DCs were cultured either alone or with Adβgal vector or Adβgal mixed with 20 μl of neutralizing serum and 50 ng/ml LPS for 48 h. The expression of costimulatory molecules was assessed on HLA-DR–positive cells using an HLA-DR Alexa Fluor 700–conjugated Ab (LN3; eBioscience). Five DC donors and eight sera were used.

DCs were first treated for 24 h with Ad5 vector alone or with Ad5 IC. Cell cultures were then extensively washed, mixed with autologous blood mononuclear cells (10⁶ cells), and cultured for 6 h in 1 ml of complete media containing 1 μl/ml GolgiPlug (BD). Intracellular cytokine staining was performed as previously described (30). The Abs used were the following: CD4-APC-H7, CD8-PerCP-Cy5.5, CD3-ECD, IFN-γ–AF700, IL-2–PE, and TNF-α–PE-CY7. Data were acquired on an LSRII three laser (488, 633, and 405 nm; BD) and analyzed using FlowJo and SPICE 4.1.5 software (M. Roederer, Vaccine Research Center, NIAID, Bethesda, MA).

DCs were first treated for 24 h with Ad5 vector alone or with Ad5 IC. Cell cultures were then extensively washed, mixed with autologous blood mononuclear cells, and cultured for 6 d. Blood mononuclear cells proliferation was assessed using CFSE (Invitrogen) as previously described (9, 30). Cells were stimulated with Ad5 IC formed with autologous NS and heterologous serum. Stimulation with 100 ng/ml Staphylococcus aureus enterotoxin B was used as a positive control. All sera tested had Ad5 NAb titers >1,000. The percent of proliferating CD4⁺ and CD8⁺ T cells, i.e., CFSE-low cells, was determined in the CD3⁺ cell population. The criteria for scoring as positive the proliferating cell cultures included both CFSE-low cells >1% after subtracting the percent of CFSE-low cells in unstimulated cell cultures and stimulation index >3. The stimulation index was calculated by the fold increase between stimulated versus unstimulated cell cultures. Expression of perforin and granzyme B expression on CFSE-low proliferating CD8 T cells was performed using APC-conjugated anti-perforin (BioLegend) and AF700-conjugated anti-granzyme B (BD).

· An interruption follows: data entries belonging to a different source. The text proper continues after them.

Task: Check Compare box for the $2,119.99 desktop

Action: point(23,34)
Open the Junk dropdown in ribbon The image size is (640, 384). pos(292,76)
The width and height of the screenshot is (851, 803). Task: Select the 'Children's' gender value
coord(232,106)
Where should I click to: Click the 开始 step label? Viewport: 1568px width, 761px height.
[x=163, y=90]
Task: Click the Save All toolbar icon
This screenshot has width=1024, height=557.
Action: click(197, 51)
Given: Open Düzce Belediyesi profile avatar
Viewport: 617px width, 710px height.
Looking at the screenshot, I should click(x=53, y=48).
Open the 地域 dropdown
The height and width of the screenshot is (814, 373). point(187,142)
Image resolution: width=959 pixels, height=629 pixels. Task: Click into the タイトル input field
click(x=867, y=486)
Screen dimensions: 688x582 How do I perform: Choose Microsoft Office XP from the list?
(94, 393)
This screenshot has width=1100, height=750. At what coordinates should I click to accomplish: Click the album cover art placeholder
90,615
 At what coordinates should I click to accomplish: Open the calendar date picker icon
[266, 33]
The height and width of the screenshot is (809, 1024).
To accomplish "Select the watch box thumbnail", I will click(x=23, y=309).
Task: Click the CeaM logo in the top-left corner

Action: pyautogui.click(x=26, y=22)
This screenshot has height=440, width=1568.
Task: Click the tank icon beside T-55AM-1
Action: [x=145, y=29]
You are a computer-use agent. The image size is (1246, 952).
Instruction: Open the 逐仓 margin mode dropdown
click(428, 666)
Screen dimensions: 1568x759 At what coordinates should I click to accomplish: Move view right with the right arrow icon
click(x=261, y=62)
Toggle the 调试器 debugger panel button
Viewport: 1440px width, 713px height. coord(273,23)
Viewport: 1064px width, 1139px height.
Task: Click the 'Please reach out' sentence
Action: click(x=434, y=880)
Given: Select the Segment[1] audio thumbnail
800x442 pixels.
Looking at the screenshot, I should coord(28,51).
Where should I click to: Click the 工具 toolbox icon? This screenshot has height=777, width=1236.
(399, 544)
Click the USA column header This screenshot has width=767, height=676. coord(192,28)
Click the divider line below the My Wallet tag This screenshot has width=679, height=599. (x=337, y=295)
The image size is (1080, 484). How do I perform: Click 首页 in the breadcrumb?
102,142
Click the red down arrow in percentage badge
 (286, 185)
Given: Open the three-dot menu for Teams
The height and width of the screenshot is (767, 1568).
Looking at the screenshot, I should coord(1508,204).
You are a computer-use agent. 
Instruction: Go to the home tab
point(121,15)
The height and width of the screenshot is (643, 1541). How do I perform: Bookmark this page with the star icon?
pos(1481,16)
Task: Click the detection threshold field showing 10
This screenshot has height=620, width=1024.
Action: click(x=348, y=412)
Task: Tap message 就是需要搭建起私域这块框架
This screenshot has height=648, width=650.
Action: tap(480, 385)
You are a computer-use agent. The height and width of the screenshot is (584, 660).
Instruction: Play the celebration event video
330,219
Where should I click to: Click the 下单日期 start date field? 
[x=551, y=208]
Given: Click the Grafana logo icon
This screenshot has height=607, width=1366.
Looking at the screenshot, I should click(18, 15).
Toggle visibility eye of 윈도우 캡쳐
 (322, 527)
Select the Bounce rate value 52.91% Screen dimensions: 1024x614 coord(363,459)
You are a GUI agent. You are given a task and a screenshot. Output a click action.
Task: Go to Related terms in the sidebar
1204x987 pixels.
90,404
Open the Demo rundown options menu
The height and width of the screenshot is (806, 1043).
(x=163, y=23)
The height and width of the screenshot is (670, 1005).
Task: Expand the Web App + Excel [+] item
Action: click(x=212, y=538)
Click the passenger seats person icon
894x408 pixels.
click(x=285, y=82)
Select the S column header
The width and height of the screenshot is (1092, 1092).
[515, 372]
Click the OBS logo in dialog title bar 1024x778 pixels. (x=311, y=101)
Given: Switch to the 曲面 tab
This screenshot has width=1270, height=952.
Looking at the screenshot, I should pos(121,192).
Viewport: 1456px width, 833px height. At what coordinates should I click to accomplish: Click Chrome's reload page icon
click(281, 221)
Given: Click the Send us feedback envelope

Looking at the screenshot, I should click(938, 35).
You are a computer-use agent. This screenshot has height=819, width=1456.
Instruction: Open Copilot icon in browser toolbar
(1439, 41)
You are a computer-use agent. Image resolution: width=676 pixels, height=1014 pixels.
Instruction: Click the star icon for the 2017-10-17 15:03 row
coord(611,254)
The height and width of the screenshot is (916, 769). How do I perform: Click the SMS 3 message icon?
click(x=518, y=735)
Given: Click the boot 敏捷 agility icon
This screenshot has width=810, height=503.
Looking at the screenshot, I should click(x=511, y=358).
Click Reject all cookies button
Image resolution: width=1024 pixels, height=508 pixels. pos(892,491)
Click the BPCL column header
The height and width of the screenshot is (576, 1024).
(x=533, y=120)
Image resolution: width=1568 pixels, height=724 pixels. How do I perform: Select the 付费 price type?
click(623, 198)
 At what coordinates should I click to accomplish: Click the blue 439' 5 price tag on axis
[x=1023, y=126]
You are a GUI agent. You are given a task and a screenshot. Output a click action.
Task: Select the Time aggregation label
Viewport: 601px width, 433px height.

DCs were first treated for 24 h with Ad5 vector alone or with Ad5 IC. Cell cultures were then extensively washed, mixed with autologous blood mononuclear cells, and cultured for 48 h. Cell cultures of 10⁶ cells were then inoculated with 30 pg HIV-1_LAV for 3 h. At the end of the incubation, cells were washed, replated at 10⁶ cells per well, and HIV replication was assessed by measuring p24 in the culture supernatant. Mock-infected cultures were used as a negative control. HIV infection was also determined in cultures in which blood mononuclear cells were mixed with untreated DCs. p24 measures were performed in triplicates and measurements were performed at days 0, 4 and 7 using an ELISA (Immunogenetics).

Phosphorothioate-protected IRS 869 and control oligonucleotide (ODN; Sigma-Aldrich) were resuspended to make a final concentration of 500 μM. TLR9 immunostimulatory sequence 2216 was purchased from InvivoGen. In brief, 2.5 × 10⁵ immature DCs were seeded in 500 μl in 48-well plates and treated with IRS 869 or control ODN (final concentration of 5 μM) for 2 h. Immunostimulatory sequence 2216 (also at 5 μM) or Ad5 IC prepared using 20-μl serum (NAbs titer >1,000) for 15 min at room temperature were then incubated with the DCs for ∼18 h at 37°C in 5% CO₂. The supernatants were collected at the indicated times and tested for TNF-α or IFN-I.

Statistical significance (p-values) was calculated by using a Student's t test for the comparisons, a Spearman rank test for the correlations, and a Wilcoxon rank test for the SPICE analyses. A two-tail p-value of <0.05 was considered significant. The analyses of multiple comparisons have been taken into account for the calculation of statistical significance.

The four figures show data on Ad5 vector transduction efficiency, expression of different FcγRs on DCs, and effects of Ad5 IC stimulation on CD4 T cells and T cell proliferation.

We are grateful to the Etablissement Français du Sang (Montpellier, France), to L. Poupon for technical help, M. Castro for the helper-dependent vector, and M. Pelegrin, H.A. Michaud, F. Mennechet, V. Pinet, and P. Lebon for discussion.

Part of this work was funded by the Association Française contre les Myopathies, Vaincre les Maladies Lysosomales, La Region Languedoc Roussillion and the Centre National de la Recherche Scientifique.

The authors have no conflicting financial interests.